You have worked with this amazing consulting firm that you heard nothing but praise about, you started strong and excited, made progress and spent months developing a beautiful software, then started seeing problems, each problem introduced you to another problem then it was downhill from there.

I will share with you the secrets of successful technology implementations, let’s go.

Clear End Goals / Objectives

Your goal is not to implement Salesforce, your goal is not to implement HubSpot, your goal is not to setup an amazing landing page, your goal is not the most beautiful site.

Thinking about technology usually drifts us away from our Business Goals. Remember that:

Business drives software, not the other way around

Remind yourself and the team of your goals throughout the implementation and ask this question at different milestones:

Are we on the right track towards achieving these goals?

Some example goals are:

  • More Donations/Revenue.

  • Spread Awareness about what we do.

  • Saving Time.

Current State vs Dream State

While Dream State may or may not be feasible, it is important to articulate where we are now and where we would love to be.

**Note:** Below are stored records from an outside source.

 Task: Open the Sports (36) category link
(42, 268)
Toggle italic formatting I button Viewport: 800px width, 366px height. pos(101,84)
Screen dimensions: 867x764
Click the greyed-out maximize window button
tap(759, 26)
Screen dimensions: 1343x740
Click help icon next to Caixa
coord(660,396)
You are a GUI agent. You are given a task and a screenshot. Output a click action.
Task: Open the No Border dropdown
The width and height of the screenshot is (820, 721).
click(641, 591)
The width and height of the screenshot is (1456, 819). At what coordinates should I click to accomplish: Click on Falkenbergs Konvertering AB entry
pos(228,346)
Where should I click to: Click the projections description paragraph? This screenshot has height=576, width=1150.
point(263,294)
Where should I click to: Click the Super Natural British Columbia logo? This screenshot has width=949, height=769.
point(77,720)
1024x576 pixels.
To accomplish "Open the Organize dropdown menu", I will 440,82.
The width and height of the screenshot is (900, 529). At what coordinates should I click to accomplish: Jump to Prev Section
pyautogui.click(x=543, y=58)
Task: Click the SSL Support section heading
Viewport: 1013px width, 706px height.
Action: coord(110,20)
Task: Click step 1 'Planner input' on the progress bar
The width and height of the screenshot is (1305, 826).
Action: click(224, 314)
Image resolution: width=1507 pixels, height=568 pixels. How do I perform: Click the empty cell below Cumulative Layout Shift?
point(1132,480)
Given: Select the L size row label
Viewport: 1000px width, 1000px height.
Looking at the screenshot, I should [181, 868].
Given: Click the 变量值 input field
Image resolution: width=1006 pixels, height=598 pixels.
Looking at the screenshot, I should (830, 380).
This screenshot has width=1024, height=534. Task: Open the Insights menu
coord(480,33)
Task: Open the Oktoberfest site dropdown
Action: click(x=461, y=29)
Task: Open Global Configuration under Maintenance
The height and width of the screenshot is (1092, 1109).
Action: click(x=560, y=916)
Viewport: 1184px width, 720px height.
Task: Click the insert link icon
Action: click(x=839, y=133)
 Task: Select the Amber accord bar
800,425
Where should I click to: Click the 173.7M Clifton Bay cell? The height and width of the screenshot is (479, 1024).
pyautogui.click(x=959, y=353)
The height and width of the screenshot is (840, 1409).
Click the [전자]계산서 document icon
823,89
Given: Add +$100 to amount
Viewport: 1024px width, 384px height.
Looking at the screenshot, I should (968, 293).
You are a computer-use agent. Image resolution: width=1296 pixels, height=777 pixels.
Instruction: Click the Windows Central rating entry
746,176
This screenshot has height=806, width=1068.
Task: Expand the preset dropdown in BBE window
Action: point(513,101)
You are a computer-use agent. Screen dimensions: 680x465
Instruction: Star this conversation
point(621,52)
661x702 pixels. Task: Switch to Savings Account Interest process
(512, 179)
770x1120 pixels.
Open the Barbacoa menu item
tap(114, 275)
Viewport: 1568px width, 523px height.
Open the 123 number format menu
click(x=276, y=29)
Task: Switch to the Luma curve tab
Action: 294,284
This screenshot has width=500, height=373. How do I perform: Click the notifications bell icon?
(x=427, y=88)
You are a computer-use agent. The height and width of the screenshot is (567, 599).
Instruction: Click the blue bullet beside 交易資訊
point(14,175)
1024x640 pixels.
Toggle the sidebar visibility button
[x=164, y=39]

When traveling, we specify point A and point B, it would not make sense to say:

Please help me travel, I need a good travel, an improved travel, let’s do it.

Well, maybe some people would do that, that would not work in Software.

Both yourself and the provider will benefit from learning about

The Current State

  • Current Systems

  • Current Pain Points

  • Current Time Spent

  • Current Amounts of Donations

The Dream State

  • Less Time Spent

  • More processes automated

  • More Revenue

  • Better Analysis and clear data.

Reverse Engineering

Many developers and builders will start building right away thinking about the beginning and then move towards the destination, a better approach is to think about the destination and go backwards.

One of the early steps of a software implementation is a design phase, this is where we plan what we will do to achieve our defined goals. In this phase, it is important to start with the end goal and then think about that one step before that end goal, then what other steps do we need to take to get to that step and repeat.

Let’s take a scenario:

Objective

We want to increase our number of donations or amounts of donations.

Current State

We collect donations using a PayPal form on our website, we also learned that many of our supporters use different methods to pay online. We ran some surveys and spoke with some of our supporters and learned that it takes them a lot of time to fill this form. Running analysis on our website, we came to learn many donors drop halfway.

Future State

Would be lovely to make it easy and convenient for supporters to donate with whatever method they prefer.

Resolution

Knowing this information, we identified what problems to fix, and what features to look for.

  • More ways to donate

    • Online

    • SMS

    • In-Person

  • More Payment Methods

    • Card

    • Bank

    • Google Pay

    • Apple Pay

    • Venmo

    • Wire Transfer

  • Less questions on the form

See how we reverse engineer this; in order to increase revenue, we ran an analysis of the current situation and problems, upon identifying those problems, we came up with solutions to these problems, these solutions, tools and platforms will determine what to build.

Phased Approach

Never do 12-Month software implementation projects. What happens if you go live after one entire year to realize that it is missing this and that feature and it does not do this and that thing and it doesn’t meet our expectations and we keep asking where and how?!

Follow a Phased Approach instead, and always go for a Minimum Viable Product (MVP).

Go live after every phase, collect feedback, enhance and learn for future phases, repeat.

Let’s say you have the following areas at your Nonprofit:

  • Fundraising

  • Volunteer Management

  • Event Management

  • Program Management

Instead of building all 4 in a 12-Month Project, try to do 4 Projects instead, 3 months each, go live and repeat.

After every phase, we get to learn about the new software, what we could have done better, what went wrong and make those improvements into future phases.

If you are working with a provider, you want to know if they are doing a good job or a bad job early, and the best way to know is to use the software that they built for you as early as possible.

Even within each project, break it down into smaller milestones that either you can go live with or at least you get to try and experiment as early as possible.

How is your digital transformation journey coming along?
Have you experienced failed implementations before? What were the reasons behind those failures? How did you address or fix them?